If you are looking for a pure gaming video card, the new NVIDIA Quadro Pro GP100 is not it. However, if you are aiming for a graphic card aimed at virtual reality, content creation, simulation, and engineering applications, then read on.

The NVIDIA Quadro Pro GP 100 is capable of handling up to 5K displays at 60Hz, and it shares many features of the NVIDIA Tesla P100. In addition, the GPU also provides super fast NVLink to Windows PC's and workstations, according to PC World.

NVIDIA's GPU production has changed quite a bit since Kepler and Maxwell. It is now becoming a norm that the company's biggest GPU's to not pull triple-duty for consumer, workstations, and servers. The result is graphic card bringing Big Pascal to life in the NVIDIA Quadro Pro GP100, packed into the trademarked blower-style shroud, and with a standard PCIe interface.
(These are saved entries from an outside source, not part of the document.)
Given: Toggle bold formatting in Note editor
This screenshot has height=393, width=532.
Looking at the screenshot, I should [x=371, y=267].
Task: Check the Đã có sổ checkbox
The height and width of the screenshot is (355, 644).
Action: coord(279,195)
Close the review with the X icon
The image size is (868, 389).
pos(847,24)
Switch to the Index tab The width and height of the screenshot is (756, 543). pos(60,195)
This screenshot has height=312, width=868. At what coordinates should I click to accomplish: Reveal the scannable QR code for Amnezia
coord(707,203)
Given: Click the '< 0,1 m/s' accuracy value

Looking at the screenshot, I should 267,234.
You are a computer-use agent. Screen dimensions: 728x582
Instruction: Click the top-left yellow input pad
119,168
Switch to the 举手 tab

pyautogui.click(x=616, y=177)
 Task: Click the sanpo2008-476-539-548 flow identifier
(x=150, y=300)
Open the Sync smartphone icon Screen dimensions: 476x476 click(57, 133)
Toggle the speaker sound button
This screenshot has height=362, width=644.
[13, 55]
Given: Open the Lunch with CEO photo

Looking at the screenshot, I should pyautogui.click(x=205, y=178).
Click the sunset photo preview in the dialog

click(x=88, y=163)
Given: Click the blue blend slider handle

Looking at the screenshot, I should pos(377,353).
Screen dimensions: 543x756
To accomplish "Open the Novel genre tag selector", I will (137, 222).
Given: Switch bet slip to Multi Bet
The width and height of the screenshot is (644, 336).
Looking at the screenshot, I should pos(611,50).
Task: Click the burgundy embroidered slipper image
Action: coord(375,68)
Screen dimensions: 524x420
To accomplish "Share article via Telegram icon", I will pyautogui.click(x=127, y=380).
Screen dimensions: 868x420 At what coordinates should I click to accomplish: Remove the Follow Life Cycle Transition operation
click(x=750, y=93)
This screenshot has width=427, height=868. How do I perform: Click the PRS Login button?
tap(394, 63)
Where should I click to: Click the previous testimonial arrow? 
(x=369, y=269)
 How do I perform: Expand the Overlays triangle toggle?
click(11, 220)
NVIDIA claims the Quadro GP100 transforms the average desktop workstation with the power of a supercomputer, according to Digital Trends. Accordingly, the GPU will allow engineers, designers, researchers, and artists to:

  • Unify simulation, HPC, rendering and design with 16GB of high-bandwidth memory (HBM2), making simulations faster than before. Combining two GP100's with NVLink and scale 32GB of HBM2, creating a visual computing solution in one workstation.
  • Explore deep learning with more than 20 TFLOPS of 16-bit floating-point precision computing for Windows and Linux environments.
  • Incorporate VR into design and simulation workflows - the NVIDIA Quadro GP100 is VR Ready and have the power to create detailed, lifelike, and immersive environments. Pascal-based, it can render photorealistic images more than 18 times faster than a conventional CPU.
  • Allows users to visualize data in high resolution and HDR color on up to four 5K displays, creating expansive visual workspaces.

The GP100, along with Pascal-based P4000, P2000, P1000, P600, and P400 is touted to replace Kepler and Maxwell architecture cards. The new range of Quadro GPU's will be available to distribution partners and workstation manufacturers beginning March.

No price points are available at this time, sufficing to say, it will not come cheap. Companies set to use the new component are HP, Dell, Fujitsu, and Lenovo, according to NVIDIA.